RECORDS SHOWN Start Marker

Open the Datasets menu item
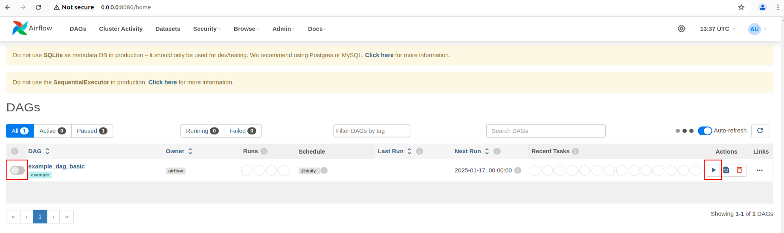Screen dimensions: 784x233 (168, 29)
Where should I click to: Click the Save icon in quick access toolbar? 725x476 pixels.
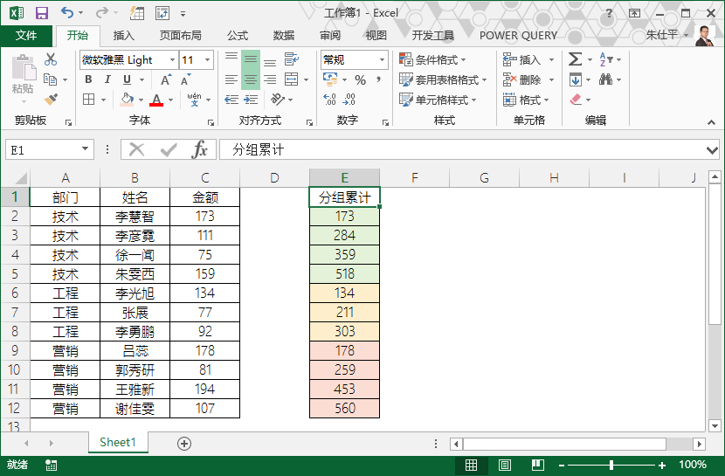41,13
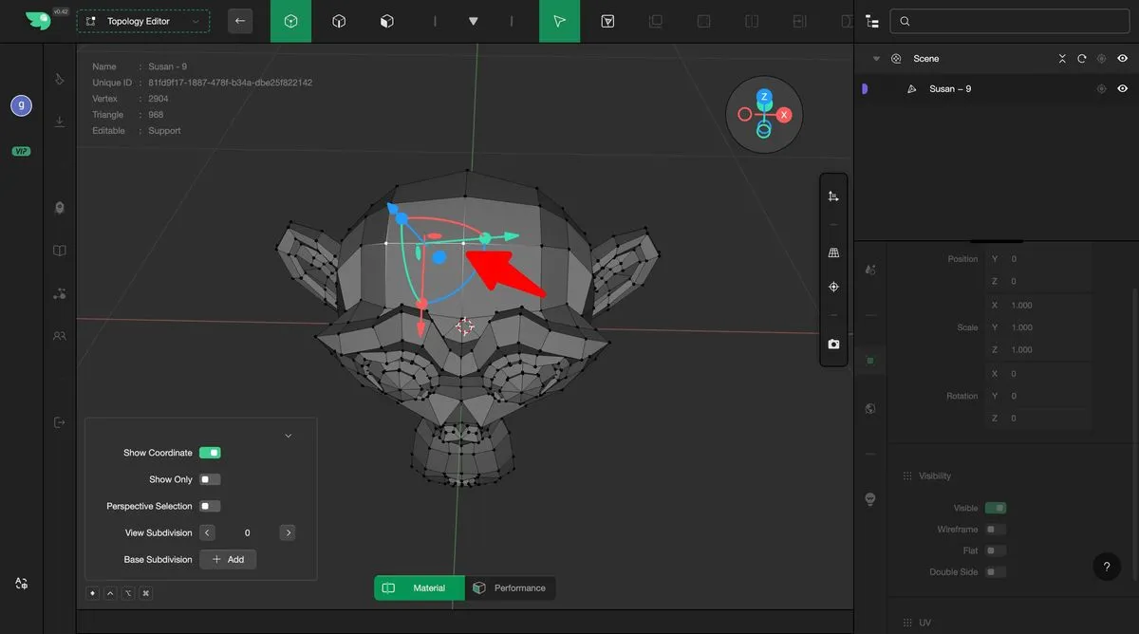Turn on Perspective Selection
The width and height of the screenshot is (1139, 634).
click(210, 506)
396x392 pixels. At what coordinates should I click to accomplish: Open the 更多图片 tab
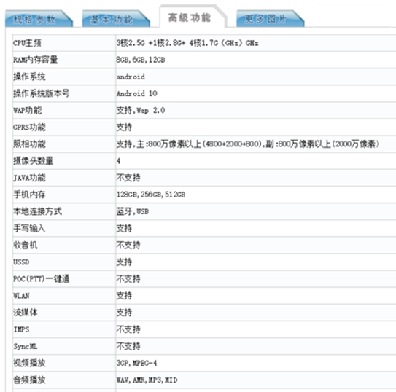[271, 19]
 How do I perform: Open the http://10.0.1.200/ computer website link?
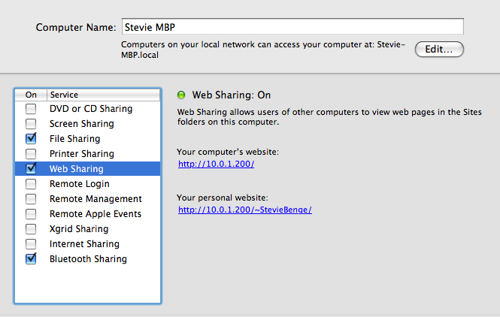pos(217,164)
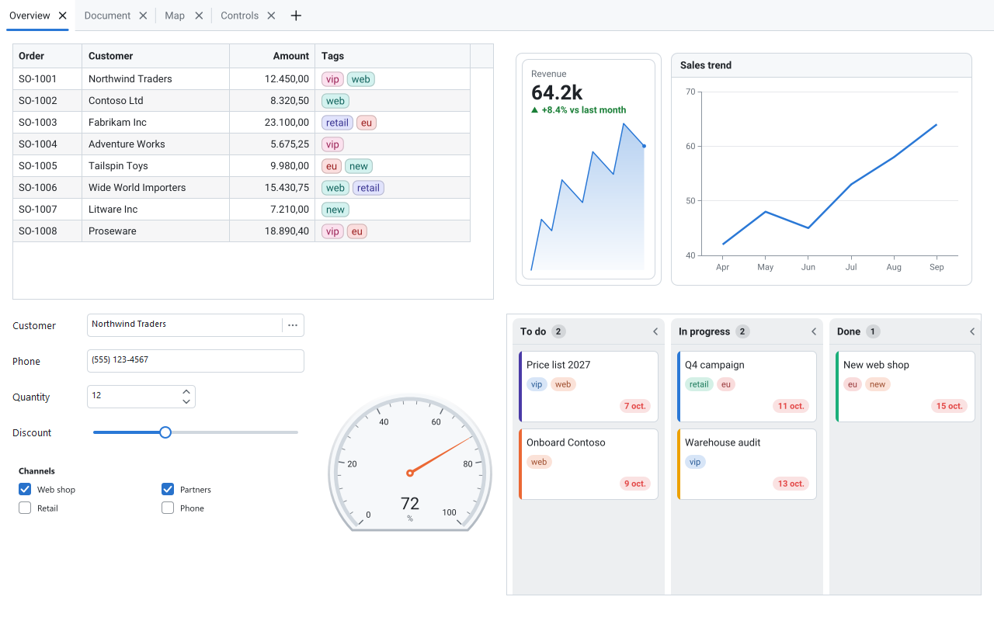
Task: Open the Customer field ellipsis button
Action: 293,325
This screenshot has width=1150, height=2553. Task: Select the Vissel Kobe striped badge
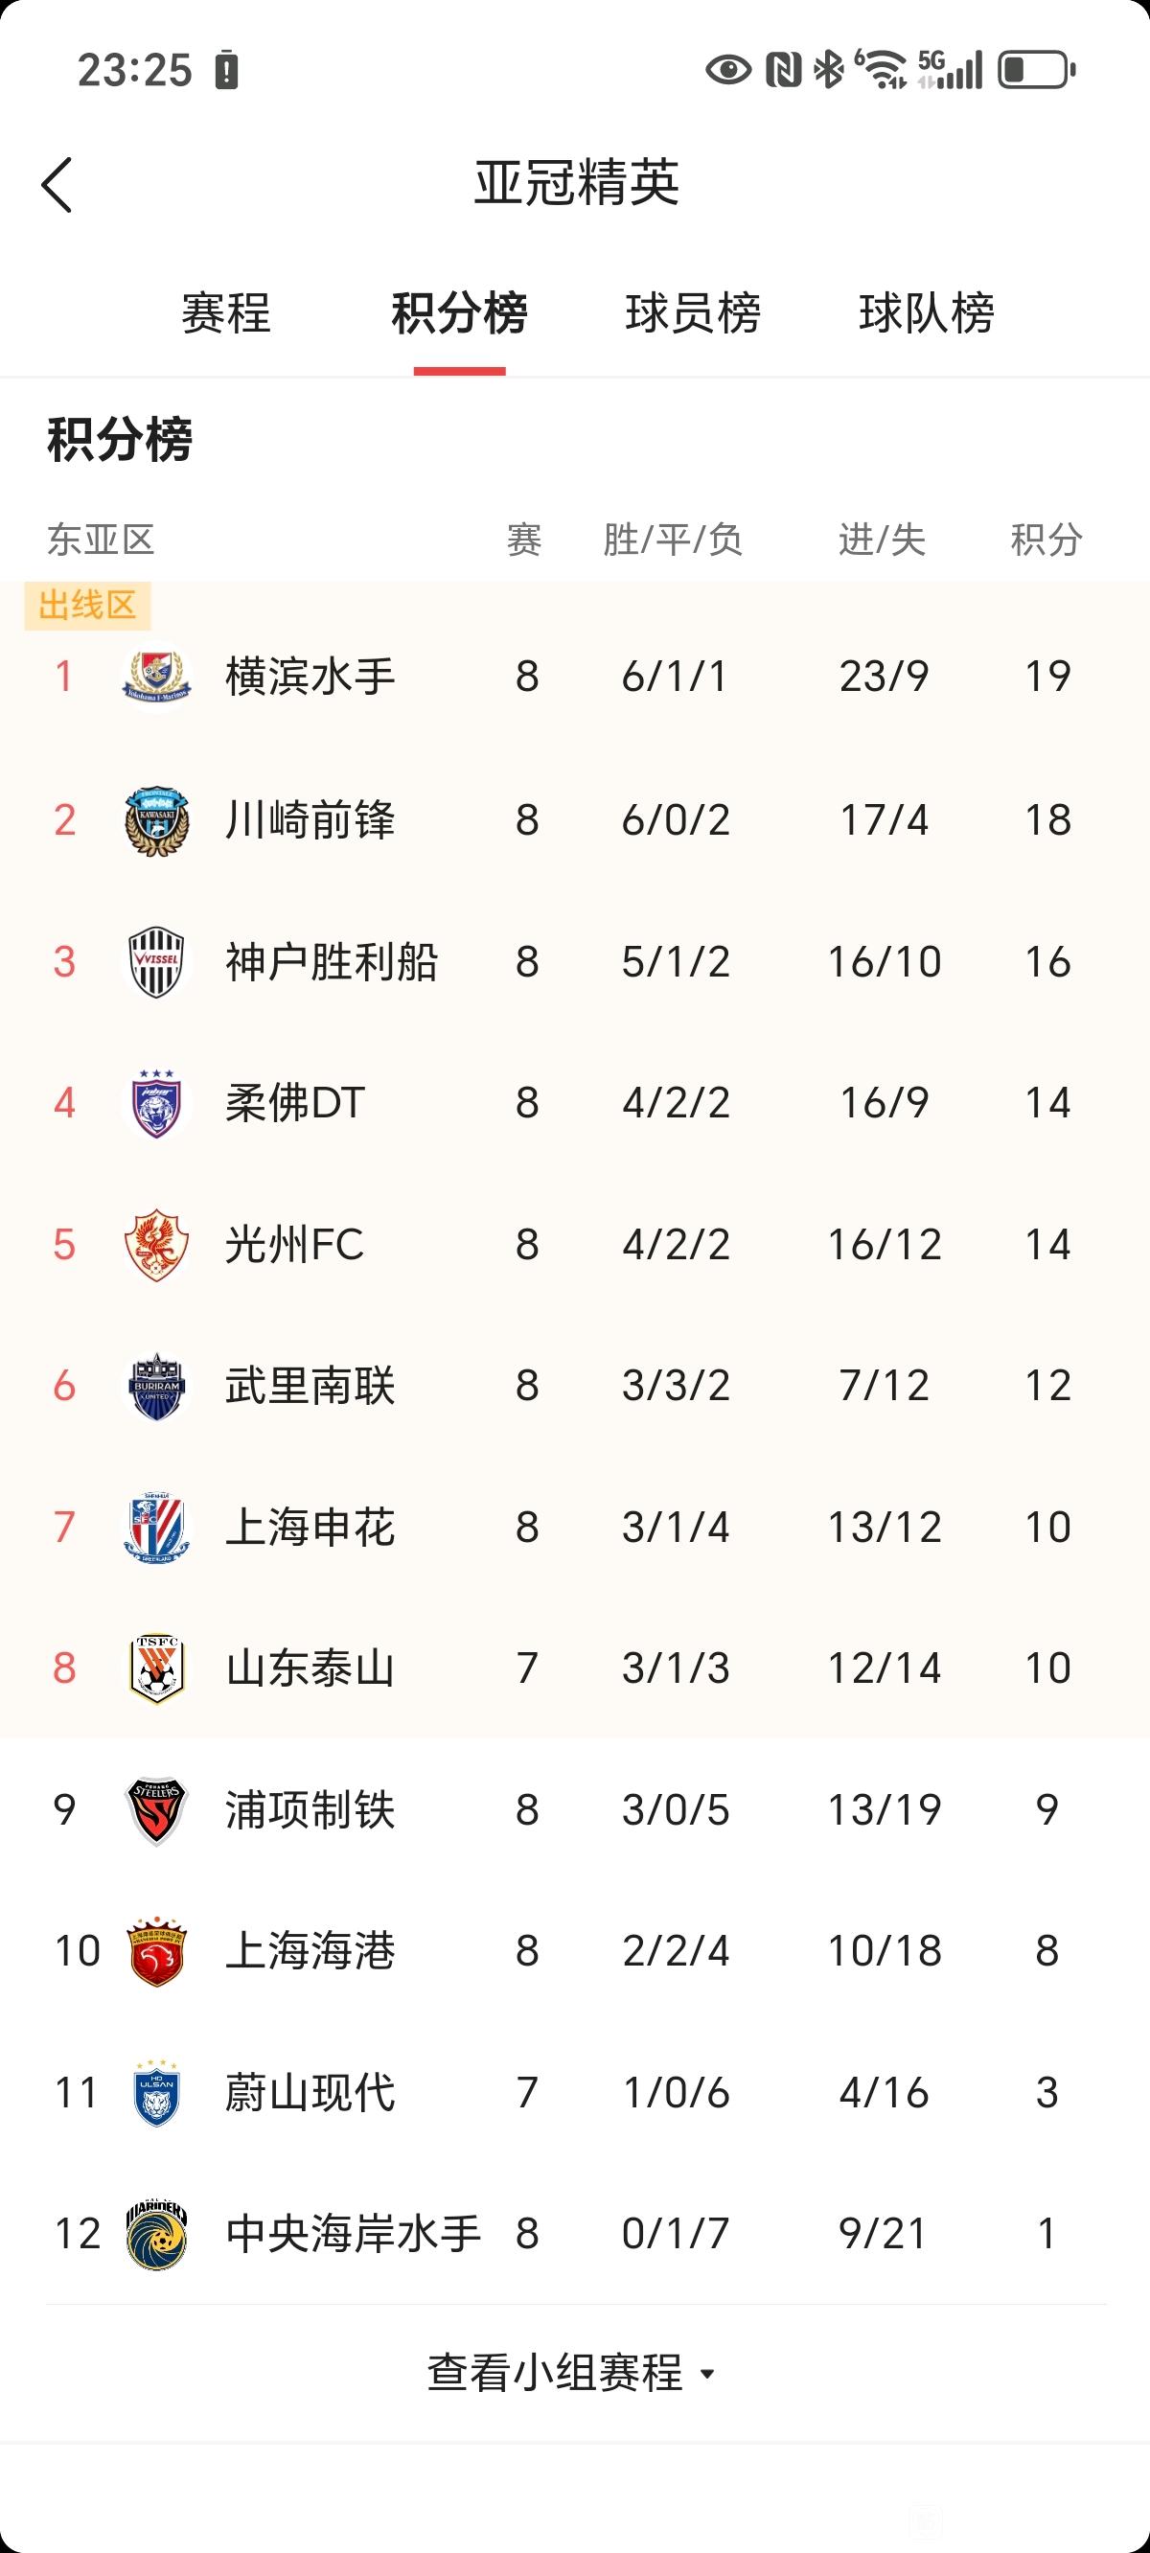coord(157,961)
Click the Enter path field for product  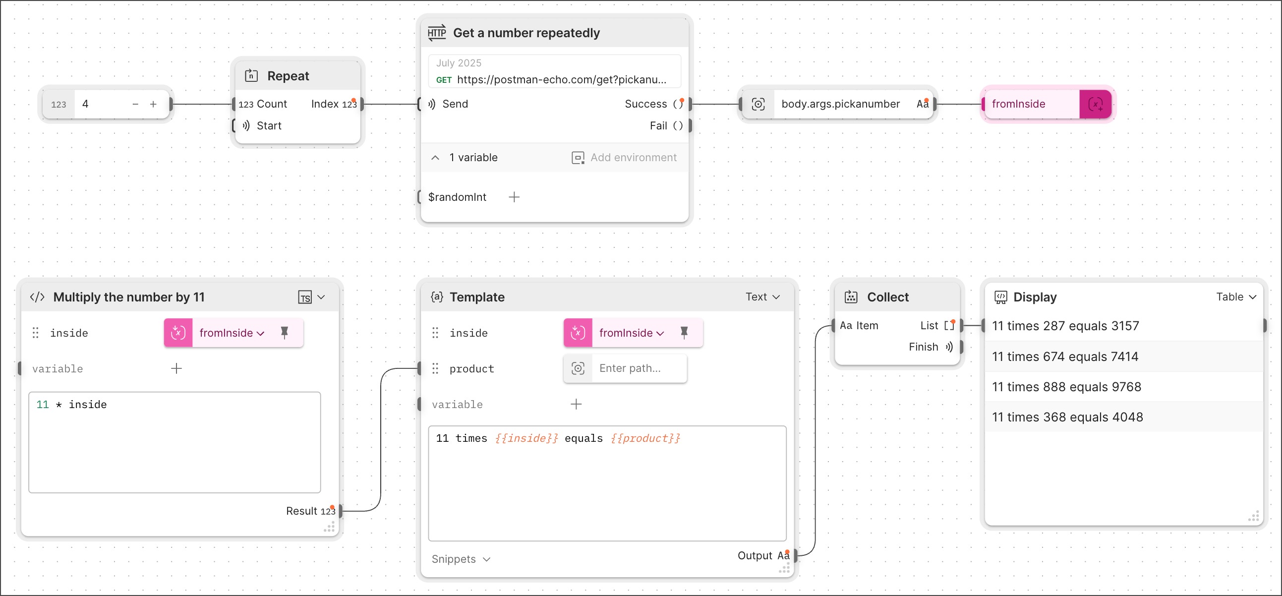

RECORDS SHOWN End Marker

■ TASK TO COMPLETE: Exclude every picture and restate the listing word for word.

■ EXERCISE OUTPUT:
Open the Datasets menu item
Screen dimensions: 784x233 (168, 29)
Where should I click to: Click the Save icon in quick access toolbar? 725x476 pixels.
41,13
Turn on Perspective Selection
The width and height of the screenshot is (1139, 634).
click(210, 506)
396x392 pixels. At what coordinates should I click to accomplish: Open the 更多图片 tab
[271, 19]
 How do I perform: Open the http://10.0.1.200/ computer website link?
pos(217,164)
Task: Open the Customer field ellipsis button
Action: 293,325
This screenshot has width=1150, height=2553. Task: Select the Vissel Kobe striped badge
coord(157,961)
Click the Enter path field for product  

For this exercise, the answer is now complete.